• Your instructions:
Would you reproduce every line of the material exactly?
─── Provided material
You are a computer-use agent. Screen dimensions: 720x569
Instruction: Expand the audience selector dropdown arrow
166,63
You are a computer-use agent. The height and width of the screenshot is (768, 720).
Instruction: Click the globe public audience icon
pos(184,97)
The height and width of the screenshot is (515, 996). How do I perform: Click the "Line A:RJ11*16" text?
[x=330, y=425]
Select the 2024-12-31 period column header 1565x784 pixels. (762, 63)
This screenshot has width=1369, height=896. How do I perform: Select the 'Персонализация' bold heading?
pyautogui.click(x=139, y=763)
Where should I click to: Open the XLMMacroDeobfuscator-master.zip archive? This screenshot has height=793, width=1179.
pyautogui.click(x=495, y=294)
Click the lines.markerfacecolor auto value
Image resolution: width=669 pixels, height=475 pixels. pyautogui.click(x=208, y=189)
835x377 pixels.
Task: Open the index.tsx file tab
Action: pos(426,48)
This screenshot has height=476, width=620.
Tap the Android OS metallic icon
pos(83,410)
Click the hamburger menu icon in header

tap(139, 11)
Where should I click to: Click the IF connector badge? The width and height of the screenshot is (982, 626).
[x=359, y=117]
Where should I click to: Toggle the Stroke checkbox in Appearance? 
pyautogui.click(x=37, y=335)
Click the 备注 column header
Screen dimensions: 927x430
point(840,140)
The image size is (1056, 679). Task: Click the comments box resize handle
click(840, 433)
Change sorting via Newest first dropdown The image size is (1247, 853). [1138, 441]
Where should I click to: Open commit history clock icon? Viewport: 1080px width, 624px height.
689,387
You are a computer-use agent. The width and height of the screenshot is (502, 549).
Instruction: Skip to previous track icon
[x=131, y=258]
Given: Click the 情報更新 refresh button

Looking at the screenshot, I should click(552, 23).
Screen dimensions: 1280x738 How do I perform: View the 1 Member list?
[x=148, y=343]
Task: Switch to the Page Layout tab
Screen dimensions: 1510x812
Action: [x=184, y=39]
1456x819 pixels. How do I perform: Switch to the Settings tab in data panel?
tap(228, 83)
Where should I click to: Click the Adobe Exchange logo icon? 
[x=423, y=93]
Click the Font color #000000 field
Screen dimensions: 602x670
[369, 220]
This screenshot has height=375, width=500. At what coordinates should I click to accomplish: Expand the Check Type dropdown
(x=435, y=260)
──────
• Result for this exercise:
You are a computer-use agent. Screen dimensions: 720x569
Instruction: Expand the audience selector dropdown arrow
166,63
You are a computer-use agent. The height and width of the screenshot is (768, 720).
Instruction: Click the globe public audience icon
pos(184,97)
The height and width of the screenshot is (515, 996). How do I perform: Click the "Line A:RJ11*16" text?
[x=330, y=425]
Select the 2024-12-31 period column header 1565x784 pixels. (762, 63)
This screenshot has width=1369, height=896. How do I perform: Select the 'Персонализация' bold heading?
pyautogui.click(x=139, y=763)
Where should I click to: Open the XLMMacroDeobfuscator-master.zip archive? This screenshot has height=793, width=1179.
pyautogui.click(x=495, y=294)
Click the lines.markerfacecolor auto value
Image resolution: width=669 pixels, height=475 pixels. pyautogui.click(x=208, y=189)
835x377 pixels.
Task: Open the index.tsx file tab
Action: pos(426,48)
This screenshot has height=476, width=620.
Tap the Android OS metallic icon
pos(83,410)
Click the hamburger menu icon in header

tap(139, 11)
Where should I click to: Click the IF connector badge? The width and height of the screenshot is (982, 626).
[x=359, y=117]
Where should I click to: Toggle the Stroke checkbox in Appearance? 
pyautogui.click(x=37, y=335)
Click the 备注 column header
Screen dimensions: 927x430
point(840,140)
The image size is (1056, 679). Task: Click the comments box resize handle
click(840, 433)
Change sorting via Newest first dropdown The image size is (1247, 853). [1138, 441]
Where should I click to: Open commit history clock icon? Viewport: 1080px width, 624px height.
689,387
You are a computer-use agent. The width and height of the screenshot is (502, 549).
Instruction: Skip to previous track icon
[x=131, y=258]
Given: Click the 情報更新 refresh button

Looking at the screenshot, I should click(552, 23).
Screen dimensions: 1280x738 How do I perform: View the 1 Member list?
[x=148, y=343]
Task: Switch to the Page Layout tab
Screen dimensions: 1510x812
Action: [x=184, y=39]
1456x819 pixels. How do I perform: Switch to the Settings tab in data panel?
tap(228, 83)
Where should I click to: Click the Adobe Exchange logo icon? 
[x=423, y=93]
Click the Font color #000000 field
Screen dimensions: 602x670
[369, 220]
This screenshot has height=375, width=500. At what coordinates should I click to accomplish: Expand the Check Type dropdown
(x=435, y=260)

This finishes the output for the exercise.